With Pulsar and S3, we don’t need to store 14 days on BookKeeper. We can just store one day in Pulsar and the other 13 days in S3 (the majority of the time you’re consuming data that’s minutes old). That means we need 1,500 GB of EBS (500 GBx3 replicas) and 6,500 GB in S3 (remember that S3 doesn’t directly charge for redundancy). That would cost $1,794 per year for EBS and $1,800 per year for S3, for a total of $3,594. This obviously doesn’t include the S3 request costs, but those should be about $50-$300 per year.
That’s an 85.7% difference in price between the two, with no loss of data availability. This is obviously an example. To help you estimate the cost differences, I created a Pulsar_Storage_Savings spreadsheet. Just input your data and it will give you the price differences.
For Cloud users, the archival storage of data in S3 is already factored into the budget. This could make the savings even higher.
There are other, cheaper tiers of S3. These have lower SLAs, but even lower costs. You might be able to go even lower with these S3 tiers like Glacier. Prices for Glacier go all the way down to $0.004 compared to $0.023.
Given your use case and cluster needs, you may be able to optimize your costs further by choosing the right number of Pulsar Brokers versus BookKeeper Bookie nodes.
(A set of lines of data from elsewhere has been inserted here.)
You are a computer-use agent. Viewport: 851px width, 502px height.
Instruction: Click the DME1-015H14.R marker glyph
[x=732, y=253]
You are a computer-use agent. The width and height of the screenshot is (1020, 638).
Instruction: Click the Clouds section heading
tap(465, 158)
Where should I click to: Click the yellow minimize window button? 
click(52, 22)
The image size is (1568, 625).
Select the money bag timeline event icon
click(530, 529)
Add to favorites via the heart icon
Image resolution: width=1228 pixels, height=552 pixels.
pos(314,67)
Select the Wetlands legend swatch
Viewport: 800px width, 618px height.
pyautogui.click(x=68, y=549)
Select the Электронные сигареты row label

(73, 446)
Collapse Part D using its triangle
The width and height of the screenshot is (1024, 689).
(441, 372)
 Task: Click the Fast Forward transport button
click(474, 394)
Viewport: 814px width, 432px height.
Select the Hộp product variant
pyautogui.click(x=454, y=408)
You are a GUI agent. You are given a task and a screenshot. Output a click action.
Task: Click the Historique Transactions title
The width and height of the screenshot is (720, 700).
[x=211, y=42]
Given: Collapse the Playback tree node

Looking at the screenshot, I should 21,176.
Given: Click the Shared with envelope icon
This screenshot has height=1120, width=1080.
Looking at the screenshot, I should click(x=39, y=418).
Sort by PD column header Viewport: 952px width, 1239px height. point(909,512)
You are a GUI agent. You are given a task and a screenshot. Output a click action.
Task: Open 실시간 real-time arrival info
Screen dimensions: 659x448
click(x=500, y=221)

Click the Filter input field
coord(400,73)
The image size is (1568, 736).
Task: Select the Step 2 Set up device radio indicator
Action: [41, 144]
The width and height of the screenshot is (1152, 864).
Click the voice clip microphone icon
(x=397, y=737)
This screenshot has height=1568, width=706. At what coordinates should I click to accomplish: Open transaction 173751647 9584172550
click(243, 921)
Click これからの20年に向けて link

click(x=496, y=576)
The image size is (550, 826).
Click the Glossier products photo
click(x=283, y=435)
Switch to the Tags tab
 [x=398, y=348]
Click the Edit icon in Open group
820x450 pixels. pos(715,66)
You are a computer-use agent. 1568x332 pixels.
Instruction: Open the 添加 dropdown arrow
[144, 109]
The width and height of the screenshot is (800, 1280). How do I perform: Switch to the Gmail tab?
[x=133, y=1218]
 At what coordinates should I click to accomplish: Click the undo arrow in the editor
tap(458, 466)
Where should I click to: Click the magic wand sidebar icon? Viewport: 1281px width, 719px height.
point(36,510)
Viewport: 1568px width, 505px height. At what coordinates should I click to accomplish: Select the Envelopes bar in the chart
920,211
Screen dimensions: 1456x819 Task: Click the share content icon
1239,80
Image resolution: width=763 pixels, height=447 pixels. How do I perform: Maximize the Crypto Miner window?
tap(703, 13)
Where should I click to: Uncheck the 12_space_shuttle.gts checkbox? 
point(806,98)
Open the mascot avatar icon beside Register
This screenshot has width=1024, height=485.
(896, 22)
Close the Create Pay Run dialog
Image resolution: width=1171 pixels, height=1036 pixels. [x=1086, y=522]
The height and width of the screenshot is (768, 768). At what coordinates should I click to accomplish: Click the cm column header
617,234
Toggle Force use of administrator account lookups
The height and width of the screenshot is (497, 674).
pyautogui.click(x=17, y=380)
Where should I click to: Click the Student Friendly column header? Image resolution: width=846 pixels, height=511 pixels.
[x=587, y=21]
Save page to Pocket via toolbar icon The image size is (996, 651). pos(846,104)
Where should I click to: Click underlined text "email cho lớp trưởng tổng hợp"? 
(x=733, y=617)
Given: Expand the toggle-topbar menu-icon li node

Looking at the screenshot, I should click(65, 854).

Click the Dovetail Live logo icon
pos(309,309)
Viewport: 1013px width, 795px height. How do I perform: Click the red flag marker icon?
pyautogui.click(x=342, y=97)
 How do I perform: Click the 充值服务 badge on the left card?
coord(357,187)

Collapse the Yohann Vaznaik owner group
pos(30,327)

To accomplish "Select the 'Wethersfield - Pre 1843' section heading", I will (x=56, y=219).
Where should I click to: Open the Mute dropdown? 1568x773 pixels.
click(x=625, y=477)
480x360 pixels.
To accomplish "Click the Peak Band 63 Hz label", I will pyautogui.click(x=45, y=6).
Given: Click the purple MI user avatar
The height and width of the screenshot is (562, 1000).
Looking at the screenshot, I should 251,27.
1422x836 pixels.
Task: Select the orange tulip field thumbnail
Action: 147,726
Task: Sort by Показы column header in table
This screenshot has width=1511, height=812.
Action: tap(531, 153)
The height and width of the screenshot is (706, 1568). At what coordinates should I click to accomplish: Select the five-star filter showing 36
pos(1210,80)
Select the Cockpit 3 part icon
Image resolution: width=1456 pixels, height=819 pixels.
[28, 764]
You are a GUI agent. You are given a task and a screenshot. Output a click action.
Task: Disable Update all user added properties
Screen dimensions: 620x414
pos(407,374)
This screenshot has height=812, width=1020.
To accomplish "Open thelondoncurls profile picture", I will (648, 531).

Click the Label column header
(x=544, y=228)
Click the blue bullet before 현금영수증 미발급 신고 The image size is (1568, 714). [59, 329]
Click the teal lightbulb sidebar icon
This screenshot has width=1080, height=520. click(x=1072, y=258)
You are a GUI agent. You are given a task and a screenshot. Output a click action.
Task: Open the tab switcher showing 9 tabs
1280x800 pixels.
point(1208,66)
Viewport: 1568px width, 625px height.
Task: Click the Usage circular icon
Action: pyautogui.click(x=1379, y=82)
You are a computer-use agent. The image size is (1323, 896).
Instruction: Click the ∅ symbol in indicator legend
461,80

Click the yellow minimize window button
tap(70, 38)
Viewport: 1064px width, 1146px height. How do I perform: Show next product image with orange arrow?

Your EC2 costs are usually much higher than your storage costs.
By understanding the storage differences of Kafka and Pulsar, you can really optimize your storage spend. This gives you the flexibility to deliver what the business wants while still keeping your IT overhead down.
Full disclosure: this post was supported by Streamlio. Streamlio provides a solution powered by Apache Pulsar and other open source technologies.